Reisekosten-Automatisierung für KMU von Concur

Die SAP-Tochter Concur will nun auch kleinere Unternehmen ansprechen. Das neue Angebot berücksichtige auch die Besonderheiten des deutschen Rechts.

Concur stellt “Expense Express” vorgestellt. Mit einer flexiblen Nutzung eigne es sich besser für die Bedürfnisse von kleineren Unternehmen. Bislang hatte Concur den Fokus auf Unternehmen mit mindestens 500 Mitarbeitern. Neben einer Lokalisierung, die deutschem Recht entspricht integriert die SAP-Tochter auch einen Pauschalen-Wizard integriert, der beim Ausfüllen der Formulare hilft. Bis zu 75 Prozent Arbeitsersparnis im Vergleich zu anderen Abrechnungsprogrammen oder der Abwicklung des Prozesses auf Papier verspricht Concur durch die Cloud-Lösung.

(Bild: SAP)
Eine Pauschalen-Automatik soll das Arbeiten mit der abgespeckten Version der Reisekostenverwaltung Expense Express vereinfachen. (Bild: SAP)

Papierbasierte Verwaltung sei teuer, fehleranfällig und zeitaufwändig. Concur Expense Express, so rechnet der Anbieter vor, spart bis zu fünfstellige Euro-Beträge im Jahr durch Automatisierung, Online-Hilfestellung und Hintergrund-Updates für gesetzliche Berechnungsgrundlagen.

Neu an der vorkonfigurierten Lösung ist auch die Abrechnungen nach deutschem Recht. Außerdem wurde – um die Eisntiegshürden zu senken – für die neue Zielgruppe die zu veranschlagende Einführungsphase verkürzt. Laut Anbieter dauert sie nun höchstens vier Wochen. Da der Großteil des Dienstes ohnehin auf den Servern das Anbieters läuft, könne die Lösung in der Regel auch deutlich schneller implementiert werden.

Die Gebühren für den Service sind abhängig von der tatsächlichen Nutzung, bezahlt wird pro Transaktion. Zu Beginn wird im Kundengespräch festgelegt, welche Features in welchem Umfang erforderlich sind. Auf dieser Basis wird dann ein jährlicher Preis ausgehandelt und daraus eine Abschlagszahlung errechnet – ähnlich wie bei den Mietnebenkosten.

Der Vertrag ist monatlich kündbar. Der Service ist je nach Unternehmensanforderung als einfache, Professional- oder Premium-Version erhältlich. Die Premiumversion kann etwa andere Länder mit abrechnen; und ist mehrsprachig. Außerdem können hier auch unterschiedliche Gesetzgebungen berücksichtigt werden.
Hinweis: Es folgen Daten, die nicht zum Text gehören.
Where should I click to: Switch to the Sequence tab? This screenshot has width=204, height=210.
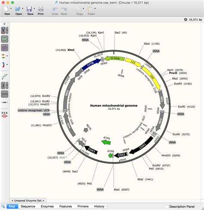[28, 207]
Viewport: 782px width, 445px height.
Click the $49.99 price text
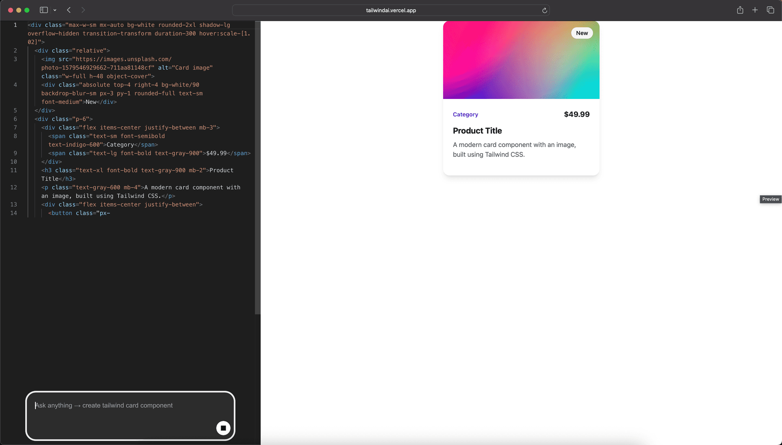click(x=576, y=114)
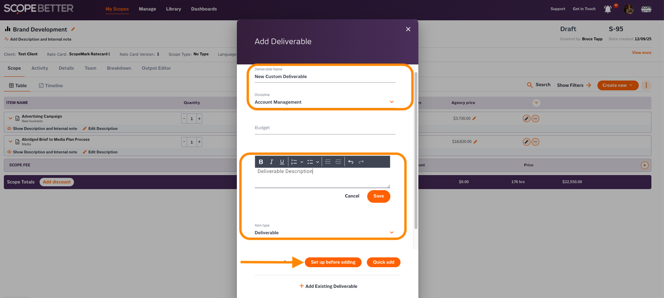The width and height of the screenshot is (664, 298).
Task: Switch to the Breakdown tab
Action: (119, 68)
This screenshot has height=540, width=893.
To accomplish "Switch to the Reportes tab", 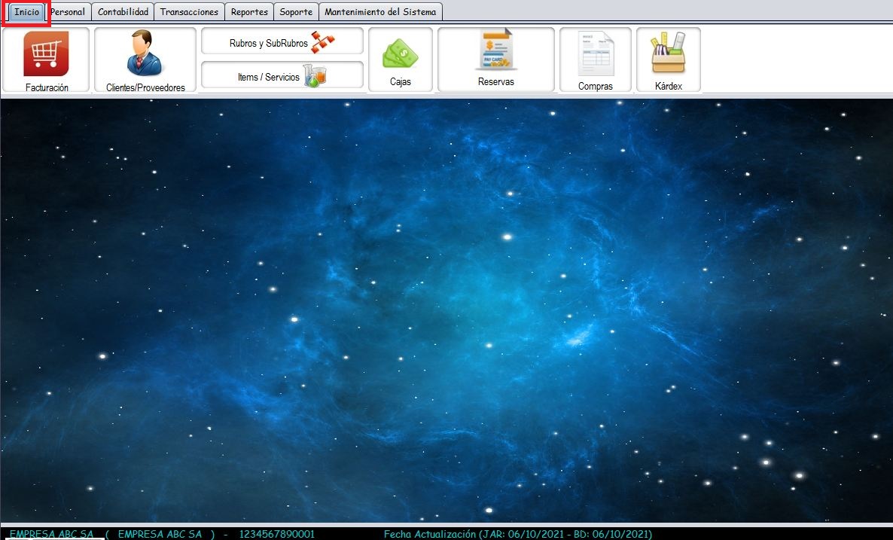I will 249,12.
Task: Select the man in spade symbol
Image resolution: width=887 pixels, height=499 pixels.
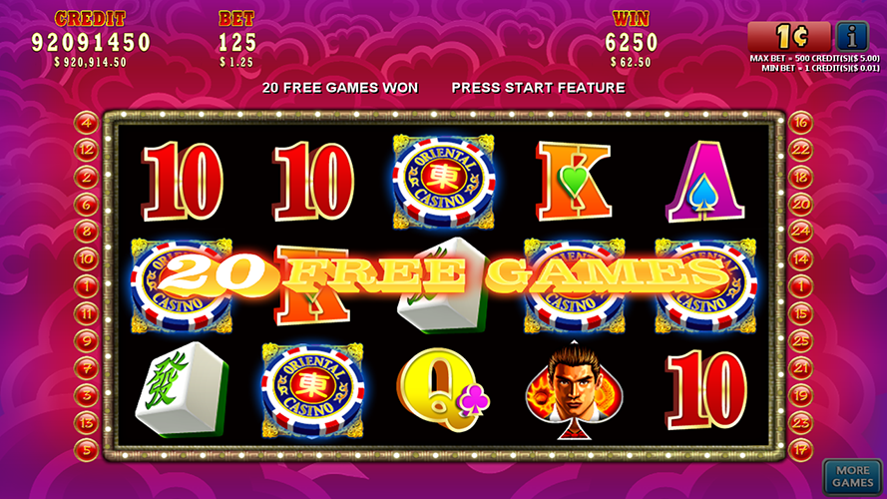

Während die kleinste Variante nur Reisebuchung und –Abrechnung enthält, bringt die Professional-Version zusätzlich ein Risiko-Management sowie die Möglichkeit, firmeninterne Genehmigungsprozesse zu bearbeiten.

Automatisierte Freigabe von Reisekosten. (Bild: Concur)
Automatisierte Freigabe von Reisekosten. (Bild: Concur)

Der Zugriff auf den Dienst erfolgt über Browser oder App. Das soll den Mitarbeiter helfen, Kosten zeitnah und unkompliziert einzureichen. Belege lassen sich bei Expense Express wie in einem DMS-System verwalten und speichern. Reporting- und Analysefunktionen, die mögliche Einbindung von Firmenkreditkarten sowie eine Exportfunktion für den Übertrag in Finanzsysteme sind ebenfalls enthalten.

Firmen, denen das Concur-Angebot immer noch zu umfangreich und teuer ist, können auf eine ganze Reihe schlankerer Tools und Dienste zurückgreifen. Wem schon die Belegverwaltung bei den Reisekosten ausreicht, der kann sich zum Beispiel Papierkram.de anschauen. Für Unternehmen, die dennoch mit Excel arbeiten möchten, bietet Stallwanger IT ein auf der Microsoft-Tabellenkalkulation aufsetzendes Tool.  Wer ein Fahrtenbuch benötigt, ist unter Umständen mit dem schon für 40 Euro erhältlichen Windows-Programm SD-Reisekosten gut bedient. Die Abrechnung von Reisekosten via App erlaubt – zumindest unter iOS – auch das Angebot von Dataline, für Android-Nutzer, die ohne Anbindung zur Buchhaltung auskommen, gibt es die App Belegmeister.